Forrey said Calvin’s personality changed dramatically during the last few years of his life. She said his bedroom had become extremely disheveled, and he was obsessed with the idea that people were looking into his bedroom window with lights.
“It was difficult, because I couldn’t convince him…that it wasn’t true,” she remembered.
Forrey said her son thought soldiers wearing night vision goggles were chasing him at times.
She said he had a demonic look in his eyes.
“When he looked up at me – the gaunt eyes. I could see cuts and burns, and he looked up at me and said, ‘yeah, I’m back on bath salts,’” she said, explaining the first time she felt scared of her only son.
Although Forrey said her son bought some of his drugs at small shops in Prescott, he also found ways to order them online.
She said she thinks he had ordered some drugs from Poland and Barbados, but he would try to delete the history on her computer so she wouldn’t see what he had done.
She eventually learned he sometimes would have them delivered to a local hotel to avoid being discovered.
“He would tell the desk clerk that his friend is coming to town…and he’s going to stay there, and he needs a package that’s going to be delivered there,” she explained. “Then, Cal would go in when he knew the stuff had arrived…and tell them the guy wasn’t going to make it in, so he has to pick up the package,” she said.
LOSING HIS MIND
Forrey said her son eventually consumed so many drugs, he lost his mind.
When police found him, he was naked and had driven someone’s truck into a tree at a campsite near Prescott.
The drug “cooks you inside out,” said Forrey. “He had to have been burning up. He thought everyone was after him.”
“He was taking handfuls of the dirt and pine needles and eating it,” she said. “He had completely lost his mind.”
As Forrey looks back, she tries to focus on all the wonderful memories she had with her only child. He loved fishing and camping, she said. He loved learning new things and was always teaching me, she said.
She hopes other parents notice the warning signs before it is too late.

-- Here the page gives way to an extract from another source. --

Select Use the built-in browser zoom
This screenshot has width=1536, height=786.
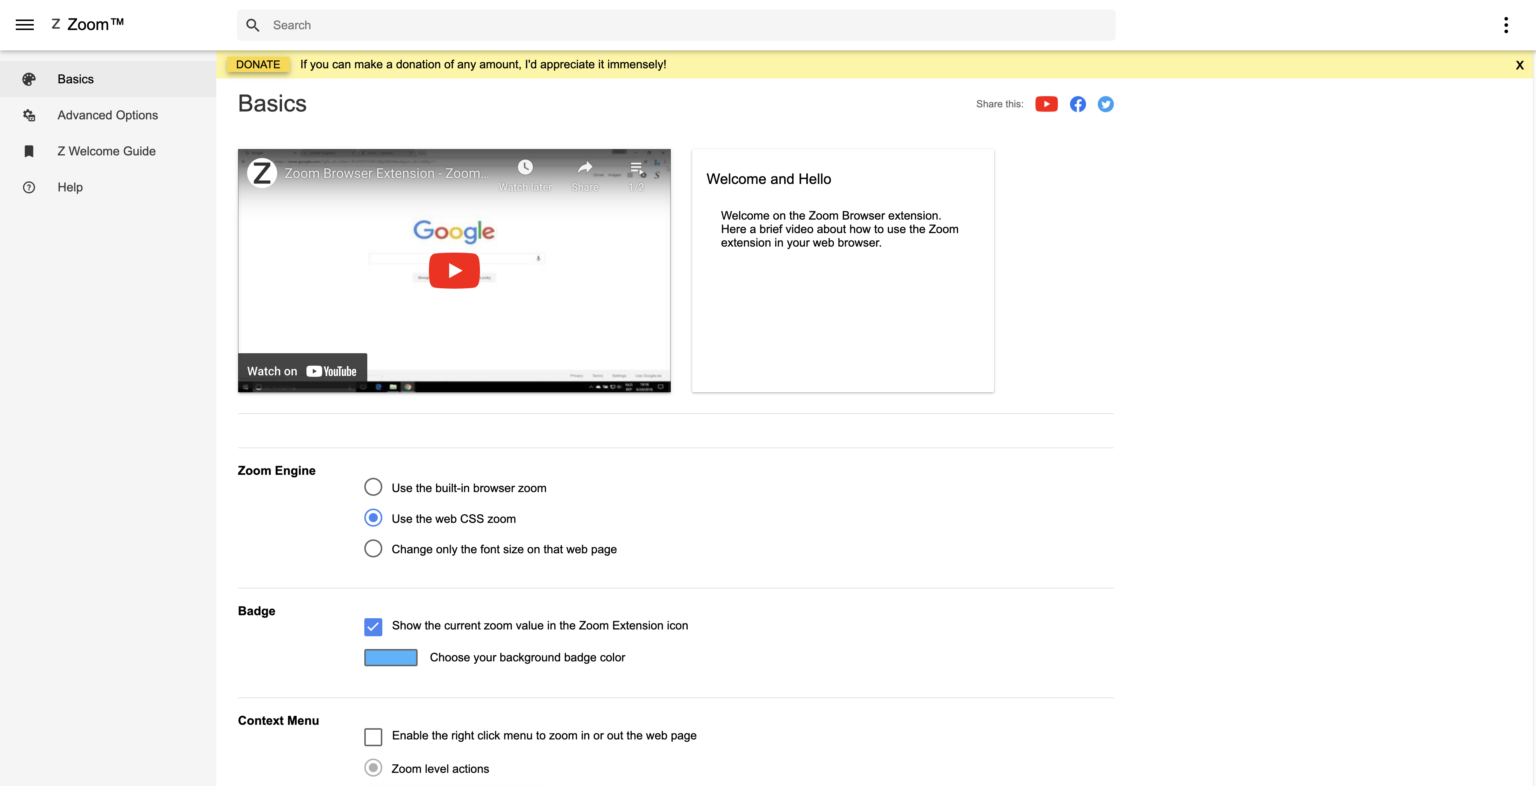[373, 487]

Forrey said she observed many changes in her son before he died. Aside from his messy bedroom, his diet became extreme, she said. He would eat excessive amounts of sugary foods followed by large amounts of salty items.
THE DARK NET
An Indiana mother noticed the warning signs in her son before drugs were ever delivered to her home.

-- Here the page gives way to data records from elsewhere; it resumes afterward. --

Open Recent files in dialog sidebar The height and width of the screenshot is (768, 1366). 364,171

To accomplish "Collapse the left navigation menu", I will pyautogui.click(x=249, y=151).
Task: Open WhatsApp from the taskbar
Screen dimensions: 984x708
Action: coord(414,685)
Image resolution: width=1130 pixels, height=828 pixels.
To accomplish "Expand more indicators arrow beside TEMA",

She did not want to be identified, but said she noticed her son was very excited about getting the mail from the mail box.
“I was just going to check the mail – just going to check the mail,” she recalled he would say. “He doesn’t typically want to check the mail all the time.
She said she intercepted the mail when it came and found a cartoon DVD had been mailed to her son.
“I lifted the DVD out of the case, and then there was nothing there,” she said. “So I bent the case backwards so the binding came away from the case, and that's when the package slipped out.”
She said she turned her son into the police when she discovered it was the drug Ecstasy.
“My main concern was doing everything I could do to save his life,” she cried. “I knew I couldn’t do it on my own.”
According to police paperwork, he used a special program to hide identifying information about himself and his computer. Then he anonymously gained access to an underground drug marketplace on the Dark Net, called Silk Road.
According to a Hamilton County Indiana search warrant, he told police that “purchases are made on this web site using an Internet based, untraceable currency called Bit Coins.”
“This has got to be on your radar screen,” said Mowrey.
“Parents are first when it comes to prime defense against this with their kids…so we gotta have the parents in there first,” she said.